- **INSTRUCTIONS FOR THE TASK**
Report each line of the records below that holds the word "label".

- **AVAILABLE DATA**
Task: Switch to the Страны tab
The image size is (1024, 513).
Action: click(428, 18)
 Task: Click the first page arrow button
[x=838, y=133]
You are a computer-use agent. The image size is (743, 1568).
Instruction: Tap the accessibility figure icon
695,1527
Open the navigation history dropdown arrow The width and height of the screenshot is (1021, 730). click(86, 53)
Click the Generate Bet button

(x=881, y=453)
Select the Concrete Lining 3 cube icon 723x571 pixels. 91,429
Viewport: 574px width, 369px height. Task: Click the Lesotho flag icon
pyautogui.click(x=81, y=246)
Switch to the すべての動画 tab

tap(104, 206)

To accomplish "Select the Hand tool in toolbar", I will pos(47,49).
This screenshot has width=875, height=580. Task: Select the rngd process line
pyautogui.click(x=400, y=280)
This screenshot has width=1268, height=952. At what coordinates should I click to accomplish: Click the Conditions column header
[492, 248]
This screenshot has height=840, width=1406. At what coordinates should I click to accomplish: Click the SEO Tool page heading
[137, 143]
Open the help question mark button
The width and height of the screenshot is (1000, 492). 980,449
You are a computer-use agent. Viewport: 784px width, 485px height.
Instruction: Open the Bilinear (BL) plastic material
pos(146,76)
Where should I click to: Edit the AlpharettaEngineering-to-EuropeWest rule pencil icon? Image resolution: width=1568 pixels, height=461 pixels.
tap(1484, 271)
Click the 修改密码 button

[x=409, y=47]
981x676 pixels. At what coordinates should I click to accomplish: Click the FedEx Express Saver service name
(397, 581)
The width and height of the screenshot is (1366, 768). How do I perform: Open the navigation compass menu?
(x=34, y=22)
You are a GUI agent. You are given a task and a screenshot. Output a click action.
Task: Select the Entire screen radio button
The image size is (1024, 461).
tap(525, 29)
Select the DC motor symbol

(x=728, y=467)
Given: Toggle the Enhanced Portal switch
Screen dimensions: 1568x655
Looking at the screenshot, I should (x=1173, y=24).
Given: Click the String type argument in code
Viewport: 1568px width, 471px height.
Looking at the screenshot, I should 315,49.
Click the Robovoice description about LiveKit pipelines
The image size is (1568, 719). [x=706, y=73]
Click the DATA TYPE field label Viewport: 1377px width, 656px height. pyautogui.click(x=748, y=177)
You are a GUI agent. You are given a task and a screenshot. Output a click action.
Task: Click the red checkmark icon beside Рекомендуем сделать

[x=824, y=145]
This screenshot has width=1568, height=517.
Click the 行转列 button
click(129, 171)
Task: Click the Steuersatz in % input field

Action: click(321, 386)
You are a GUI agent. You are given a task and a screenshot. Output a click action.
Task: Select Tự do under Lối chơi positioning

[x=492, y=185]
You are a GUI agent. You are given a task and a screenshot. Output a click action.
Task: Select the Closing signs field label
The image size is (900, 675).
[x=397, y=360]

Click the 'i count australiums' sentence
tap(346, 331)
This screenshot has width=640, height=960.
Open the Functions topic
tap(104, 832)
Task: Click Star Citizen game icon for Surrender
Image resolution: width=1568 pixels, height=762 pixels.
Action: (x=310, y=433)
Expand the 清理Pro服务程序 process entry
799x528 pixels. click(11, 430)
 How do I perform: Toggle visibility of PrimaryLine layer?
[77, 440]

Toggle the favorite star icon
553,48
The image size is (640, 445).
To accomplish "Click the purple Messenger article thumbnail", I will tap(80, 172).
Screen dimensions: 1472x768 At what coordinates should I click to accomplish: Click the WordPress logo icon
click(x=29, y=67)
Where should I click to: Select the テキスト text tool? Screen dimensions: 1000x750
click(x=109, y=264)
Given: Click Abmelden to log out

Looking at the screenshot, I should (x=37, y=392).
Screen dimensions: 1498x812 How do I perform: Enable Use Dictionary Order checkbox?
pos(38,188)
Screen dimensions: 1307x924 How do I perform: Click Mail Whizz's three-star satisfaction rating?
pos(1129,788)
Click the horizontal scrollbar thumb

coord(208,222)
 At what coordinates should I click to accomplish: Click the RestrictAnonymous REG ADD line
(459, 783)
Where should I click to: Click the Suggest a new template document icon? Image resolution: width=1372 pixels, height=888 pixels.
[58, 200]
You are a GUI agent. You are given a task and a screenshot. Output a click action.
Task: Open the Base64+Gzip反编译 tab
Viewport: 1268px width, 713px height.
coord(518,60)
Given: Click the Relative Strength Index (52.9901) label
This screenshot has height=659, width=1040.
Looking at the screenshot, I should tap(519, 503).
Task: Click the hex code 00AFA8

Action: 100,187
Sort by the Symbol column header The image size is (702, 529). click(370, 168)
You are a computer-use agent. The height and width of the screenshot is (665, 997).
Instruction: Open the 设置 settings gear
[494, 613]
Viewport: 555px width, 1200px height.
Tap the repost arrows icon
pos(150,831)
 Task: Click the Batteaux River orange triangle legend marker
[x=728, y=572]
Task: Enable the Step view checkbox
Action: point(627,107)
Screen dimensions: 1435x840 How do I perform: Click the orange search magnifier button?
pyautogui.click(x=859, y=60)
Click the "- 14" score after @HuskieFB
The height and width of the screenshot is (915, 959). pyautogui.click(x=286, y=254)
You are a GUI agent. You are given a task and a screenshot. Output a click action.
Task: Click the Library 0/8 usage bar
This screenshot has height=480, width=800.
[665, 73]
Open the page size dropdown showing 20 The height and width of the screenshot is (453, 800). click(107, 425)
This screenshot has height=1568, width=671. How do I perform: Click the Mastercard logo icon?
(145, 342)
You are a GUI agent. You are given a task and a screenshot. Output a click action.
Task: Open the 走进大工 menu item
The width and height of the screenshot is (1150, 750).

- **ANSWER TO THE PROBLEM**
Click the DATA TYPE field label Viewport: 1377px width, 656px height. pyautogui.click(x=748, y=177)
Task: Select the Closing signs field label
Given: Click the Relative Strength Index (52.9901) label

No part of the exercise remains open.